If you check the title of this article, it lacks the ‘review’ part. That’s because I found Catherine a game I couldn’t really review. If you want to find out how good the port is, then there are plenty of places you can do just that. Check out this review from Nintendad (coming soon).
Instead I want to discuss my relationship with Catherine over the years as this becomes my fourth time playing and I still cannot decide where I stand with the game. I am not sure if I like it, hate it, or something else completely.
It is up there for me with a couple of films that I wondered the same about in the past. Firstly Irréversible from director Gaspar Noé whcih tells the story of a rape and revenge in reverse. I watched the film once and once only and couldn’t decide if it was pure trash aiming to shock for the sake of it. An arthouse film that was trying too hard to be something more, or a brilliant piece of cinema that did have something important to say.
It is a film that will be remembered for a brutal opening scene involving a fire extinguisher and a face, as well as a horribly brutal rape scene that was some of the most uncomfortable viewing I have ever seen. But it was one I couldn’t say how I really felt about it.

+ + + +

*PARTS OF THE EXERCISE*.
1) In the article about the game Catherine, why does the title leave out the word "review"?
2) According to the article about Catherine, who directed the film Irréversible?
3) Carry on writing the article about the game Catherine from the point where it stops.

*INFORMATION SHOWN*.
+ + + +

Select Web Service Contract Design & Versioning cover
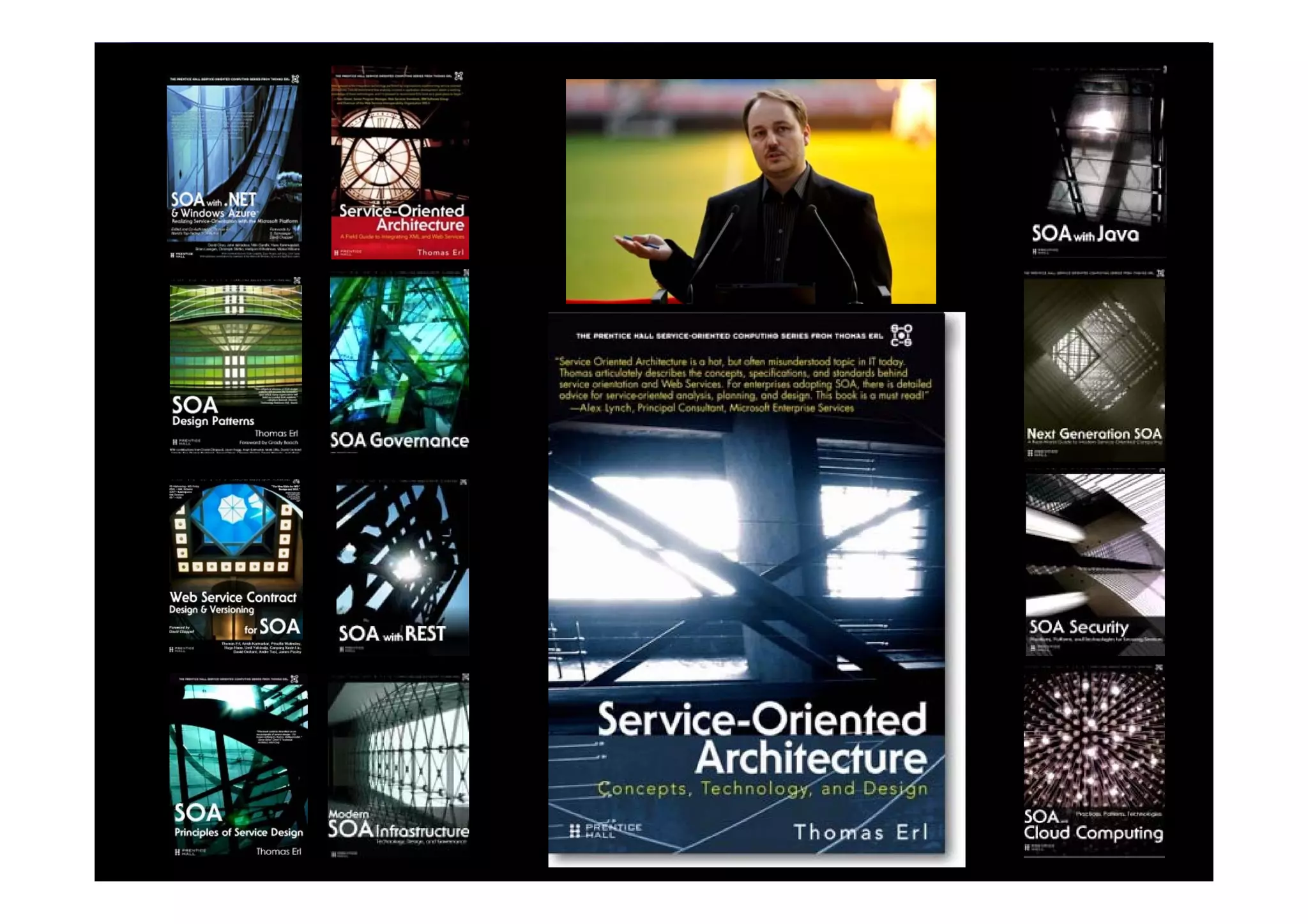point(235,567)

+ + + +

*ANSWERS BY TASK*.
1) The writer found Catherine a game they couldn't really review. So instead of judging the port, the article discusses the writer's relationship with the game over the years.

2) Gaspar Noé.

3)
The other was Mysterious Skin from Gregg Araki and starring Joseph Gordon Levitt. Here it tell the story of two young boys who experience what they believe to be an alien abduction. They deal with this in two very different ways, where the film tries to be brutally honest with some pretty dark subject matter. Namely child sex abuse. It had a profound effect on me and again, a film I have only been able to watch the once and find difficult to put into words why I believe it to be so powerful.
It isn’t something that has really happened with games for me. Sure there have been a couple of games that can make you feel a little uncomfortable with the subject matter. But Catherine has left me emotionally stumped ever since its original release.
I cannot work out who I think the hero of the piece is and in actual fact, I honestly believe there are a lack of good characters within the game at all. I mean that in terms of their morals and actions, not the way they are written. Vincent is presented as the main protagonist but very quickly I felt like I was fighting against his character traits with choices I would make and what I’d hope he would say.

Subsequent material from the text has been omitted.